WHAT IS REQUIRED
Which lines in the entries below contain the string "from"? Show each of them in full.

==================================================

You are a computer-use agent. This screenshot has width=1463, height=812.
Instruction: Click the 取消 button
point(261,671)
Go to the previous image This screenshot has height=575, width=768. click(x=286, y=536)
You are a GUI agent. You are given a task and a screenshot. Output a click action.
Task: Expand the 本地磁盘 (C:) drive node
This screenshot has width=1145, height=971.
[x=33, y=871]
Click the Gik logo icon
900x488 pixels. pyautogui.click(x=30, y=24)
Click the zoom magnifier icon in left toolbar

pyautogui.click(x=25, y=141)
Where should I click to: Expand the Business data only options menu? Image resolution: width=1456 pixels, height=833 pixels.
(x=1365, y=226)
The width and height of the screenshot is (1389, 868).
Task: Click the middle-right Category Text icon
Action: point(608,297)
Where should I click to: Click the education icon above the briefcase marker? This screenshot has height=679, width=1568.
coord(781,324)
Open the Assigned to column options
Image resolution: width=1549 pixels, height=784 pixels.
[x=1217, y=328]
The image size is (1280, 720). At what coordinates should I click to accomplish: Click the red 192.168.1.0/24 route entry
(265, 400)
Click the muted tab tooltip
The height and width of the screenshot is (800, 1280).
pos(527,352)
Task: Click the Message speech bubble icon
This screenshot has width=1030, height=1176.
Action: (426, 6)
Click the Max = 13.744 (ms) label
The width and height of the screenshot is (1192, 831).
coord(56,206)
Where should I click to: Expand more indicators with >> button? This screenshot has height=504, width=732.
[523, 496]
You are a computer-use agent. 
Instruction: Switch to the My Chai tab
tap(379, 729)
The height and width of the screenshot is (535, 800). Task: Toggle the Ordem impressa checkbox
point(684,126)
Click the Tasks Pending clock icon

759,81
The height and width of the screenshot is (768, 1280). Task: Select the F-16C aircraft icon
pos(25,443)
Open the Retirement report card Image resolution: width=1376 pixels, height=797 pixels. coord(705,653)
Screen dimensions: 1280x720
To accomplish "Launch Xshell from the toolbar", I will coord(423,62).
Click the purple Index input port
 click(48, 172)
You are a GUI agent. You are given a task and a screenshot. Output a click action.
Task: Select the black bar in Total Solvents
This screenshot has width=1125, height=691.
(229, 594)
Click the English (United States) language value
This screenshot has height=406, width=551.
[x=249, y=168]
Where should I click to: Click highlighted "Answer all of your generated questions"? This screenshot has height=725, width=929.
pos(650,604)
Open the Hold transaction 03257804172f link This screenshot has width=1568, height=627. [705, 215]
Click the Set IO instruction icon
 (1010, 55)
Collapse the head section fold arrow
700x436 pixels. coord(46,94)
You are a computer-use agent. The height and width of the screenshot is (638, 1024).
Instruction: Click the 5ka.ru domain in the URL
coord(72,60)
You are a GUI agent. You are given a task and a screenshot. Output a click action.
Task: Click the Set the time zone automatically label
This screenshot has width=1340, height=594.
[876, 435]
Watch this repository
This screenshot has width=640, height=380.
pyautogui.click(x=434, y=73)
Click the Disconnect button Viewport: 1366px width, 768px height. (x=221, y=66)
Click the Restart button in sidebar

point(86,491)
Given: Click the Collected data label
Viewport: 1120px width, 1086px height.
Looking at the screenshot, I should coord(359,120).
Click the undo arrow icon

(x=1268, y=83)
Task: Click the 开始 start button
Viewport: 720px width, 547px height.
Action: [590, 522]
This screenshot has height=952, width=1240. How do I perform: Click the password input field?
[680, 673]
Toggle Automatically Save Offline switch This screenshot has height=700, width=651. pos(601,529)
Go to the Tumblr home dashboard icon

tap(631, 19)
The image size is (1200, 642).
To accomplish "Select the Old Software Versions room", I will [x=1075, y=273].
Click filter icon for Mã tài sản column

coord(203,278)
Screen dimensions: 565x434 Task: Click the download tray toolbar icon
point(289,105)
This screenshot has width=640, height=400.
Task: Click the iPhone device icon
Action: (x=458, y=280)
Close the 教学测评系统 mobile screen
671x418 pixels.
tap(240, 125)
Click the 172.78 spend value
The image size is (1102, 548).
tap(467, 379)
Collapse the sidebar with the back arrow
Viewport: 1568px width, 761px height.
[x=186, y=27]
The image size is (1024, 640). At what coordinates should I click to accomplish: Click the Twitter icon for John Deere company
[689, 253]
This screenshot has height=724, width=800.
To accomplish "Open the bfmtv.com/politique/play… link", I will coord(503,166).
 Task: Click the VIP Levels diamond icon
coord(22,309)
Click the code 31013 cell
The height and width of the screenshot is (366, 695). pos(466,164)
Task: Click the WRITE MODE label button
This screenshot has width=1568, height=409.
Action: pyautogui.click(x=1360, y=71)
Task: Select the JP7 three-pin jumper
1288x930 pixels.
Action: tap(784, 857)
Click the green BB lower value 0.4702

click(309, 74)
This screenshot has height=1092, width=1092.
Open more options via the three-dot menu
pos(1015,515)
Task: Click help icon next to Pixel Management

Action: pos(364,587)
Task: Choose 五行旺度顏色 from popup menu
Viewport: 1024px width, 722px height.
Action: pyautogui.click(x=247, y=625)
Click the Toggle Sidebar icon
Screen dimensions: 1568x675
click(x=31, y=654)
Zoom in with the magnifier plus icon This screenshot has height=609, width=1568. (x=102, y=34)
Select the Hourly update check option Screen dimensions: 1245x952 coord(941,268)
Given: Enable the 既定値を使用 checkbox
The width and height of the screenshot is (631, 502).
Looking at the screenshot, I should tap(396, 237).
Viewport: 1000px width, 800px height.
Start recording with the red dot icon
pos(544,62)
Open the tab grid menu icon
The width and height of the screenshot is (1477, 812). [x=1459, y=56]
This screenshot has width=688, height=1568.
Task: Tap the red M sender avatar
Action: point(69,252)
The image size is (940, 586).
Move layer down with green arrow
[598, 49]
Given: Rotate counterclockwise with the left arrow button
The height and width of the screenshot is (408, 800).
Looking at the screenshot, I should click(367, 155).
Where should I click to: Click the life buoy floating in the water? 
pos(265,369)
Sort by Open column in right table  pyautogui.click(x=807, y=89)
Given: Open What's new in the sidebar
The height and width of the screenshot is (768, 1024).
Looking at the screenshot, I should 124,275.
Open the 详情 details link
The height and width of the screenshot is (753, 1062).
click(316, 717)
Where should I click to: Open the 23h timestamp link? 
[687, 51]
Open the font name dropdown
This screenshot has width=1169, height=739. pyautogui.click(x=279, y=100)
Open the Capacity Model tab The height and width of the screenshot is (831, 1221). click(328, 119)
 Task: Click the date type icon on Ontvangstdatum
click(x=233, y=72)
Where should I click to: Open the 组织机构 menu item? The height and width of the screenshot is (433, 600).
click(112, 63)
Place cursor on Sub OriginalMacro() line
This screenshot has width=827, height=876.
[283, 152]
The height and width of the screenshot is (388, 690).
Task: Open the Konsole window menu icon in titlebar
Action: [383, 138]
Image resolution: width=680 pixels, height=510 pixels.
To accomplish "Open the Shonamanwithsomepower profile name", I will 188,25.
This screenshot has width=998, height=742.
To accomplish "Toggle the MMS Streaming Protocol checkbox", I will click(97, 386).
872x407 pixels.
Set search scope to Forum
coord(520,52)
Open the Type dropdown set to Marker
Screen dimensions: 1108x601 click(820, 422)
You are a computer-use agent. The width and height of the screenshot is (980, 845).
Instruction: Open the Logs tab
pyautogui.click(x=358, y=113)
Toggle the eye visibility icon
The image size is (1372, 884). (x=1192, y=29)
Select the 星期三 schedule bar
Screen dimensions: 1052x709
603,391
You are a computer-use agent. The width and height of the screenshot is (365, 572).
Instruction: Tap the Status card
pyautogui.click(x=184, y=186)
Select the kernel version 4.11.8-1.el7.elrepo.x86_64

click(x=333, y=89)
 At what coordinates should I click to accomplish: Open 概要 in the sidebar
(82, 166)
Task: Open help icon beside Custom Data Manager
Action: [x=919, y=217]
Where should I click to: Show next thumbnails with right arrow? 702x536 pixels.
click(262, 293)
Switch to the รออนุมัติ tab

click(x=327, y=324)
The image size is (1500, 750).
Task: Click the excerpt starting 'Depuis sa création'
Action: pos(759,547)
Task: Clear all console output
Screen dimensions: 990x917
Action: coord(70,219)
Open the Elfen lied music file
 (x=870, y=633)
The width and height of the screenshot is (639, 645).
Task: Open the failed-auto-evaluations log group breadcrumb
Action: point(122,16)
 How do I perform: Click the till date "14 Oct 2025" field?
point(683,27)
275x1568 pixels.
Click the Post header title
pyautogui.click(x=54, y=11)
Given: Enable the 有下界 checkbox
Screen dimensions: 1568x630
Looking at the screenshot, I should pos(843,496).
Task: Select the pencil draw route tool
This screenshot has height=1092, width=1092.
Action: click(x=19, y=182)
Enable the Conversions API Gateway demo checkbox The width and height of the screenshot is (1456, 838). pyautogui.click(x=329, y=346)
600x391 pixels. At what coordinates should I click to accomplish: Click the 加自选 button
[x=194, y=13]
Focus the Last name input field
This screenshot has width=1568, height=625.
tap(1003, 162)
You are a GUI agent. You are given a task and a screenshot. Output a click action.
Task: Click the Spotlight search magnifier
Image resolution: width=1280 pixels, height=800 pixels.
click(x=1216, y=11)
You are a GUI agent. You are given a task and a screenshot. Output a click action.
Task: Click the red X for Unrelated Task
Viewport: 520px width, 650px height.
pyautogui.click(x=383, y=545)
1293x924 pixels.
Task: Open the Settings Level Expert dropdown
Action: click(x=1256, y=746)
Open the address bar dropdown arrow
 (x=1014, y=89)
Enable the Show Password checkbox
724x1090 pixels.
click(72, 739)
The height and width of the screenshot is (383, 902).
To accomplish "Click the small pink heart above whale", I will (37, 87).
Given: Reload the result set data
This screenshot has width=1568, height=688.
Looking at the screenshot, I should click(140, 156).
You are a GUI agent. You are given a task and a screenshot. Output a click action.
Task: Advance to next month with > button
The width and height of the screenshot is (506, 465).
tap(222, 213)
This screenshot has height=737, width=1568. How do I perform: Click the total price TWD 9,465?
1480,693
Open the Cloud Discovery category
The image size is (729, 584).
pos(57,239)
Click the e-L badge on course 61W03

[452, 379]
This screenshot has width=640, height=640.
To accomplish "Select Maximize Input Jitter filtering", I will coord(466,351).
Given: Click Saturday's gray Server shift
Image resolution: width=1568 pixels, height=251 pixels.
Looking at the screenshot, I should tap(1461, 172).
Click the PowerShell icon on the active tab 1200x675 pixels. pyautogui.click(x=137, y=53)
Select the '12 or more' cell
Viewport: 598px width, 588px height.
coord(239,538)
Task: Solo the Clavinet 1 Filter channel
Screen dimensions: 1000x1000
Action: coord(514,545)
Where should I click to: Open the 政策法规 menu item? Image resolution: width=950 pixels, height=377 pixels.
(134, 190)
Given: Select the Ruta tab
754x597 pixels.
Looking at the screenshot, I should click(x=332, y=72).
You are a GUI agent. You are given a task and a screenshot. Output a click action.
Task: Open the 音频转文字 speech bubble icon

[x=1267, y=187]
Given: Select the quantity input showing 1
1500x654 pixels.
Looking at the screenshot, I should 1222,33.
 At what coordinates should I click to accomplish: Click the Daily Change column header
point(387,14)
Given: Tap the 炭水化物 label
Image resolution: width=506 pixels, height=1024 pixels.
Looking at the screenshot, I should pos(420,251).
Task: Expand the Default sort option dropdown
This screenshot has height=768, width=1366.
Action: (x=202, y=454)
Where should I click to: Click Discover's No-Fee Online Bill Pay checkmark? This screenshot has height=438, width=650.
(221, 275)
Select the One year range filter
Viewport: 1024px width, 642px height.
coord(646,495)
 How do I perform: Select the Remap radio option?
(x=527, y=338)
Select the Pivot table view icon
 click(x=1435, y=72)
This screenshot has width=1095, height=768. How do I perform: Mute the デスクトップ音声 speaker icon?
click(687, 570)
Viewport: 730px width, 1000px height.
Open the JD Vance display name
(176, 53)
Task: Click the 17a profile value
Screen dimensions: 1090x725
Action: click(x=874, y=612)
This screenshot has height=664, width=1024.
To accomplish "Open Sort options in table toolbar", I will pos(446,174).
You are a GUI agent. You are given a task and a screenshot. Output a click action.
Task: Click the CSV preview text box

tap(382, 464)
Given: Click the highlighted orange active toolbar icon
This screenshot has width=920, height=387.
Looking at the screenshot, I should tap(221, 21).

==================================================

FINAL ANSWER
To accomplish "Launch Xshell from the toolbar", I will coord(423,62).
Task: Choose 五行旺度顏色 from popup menu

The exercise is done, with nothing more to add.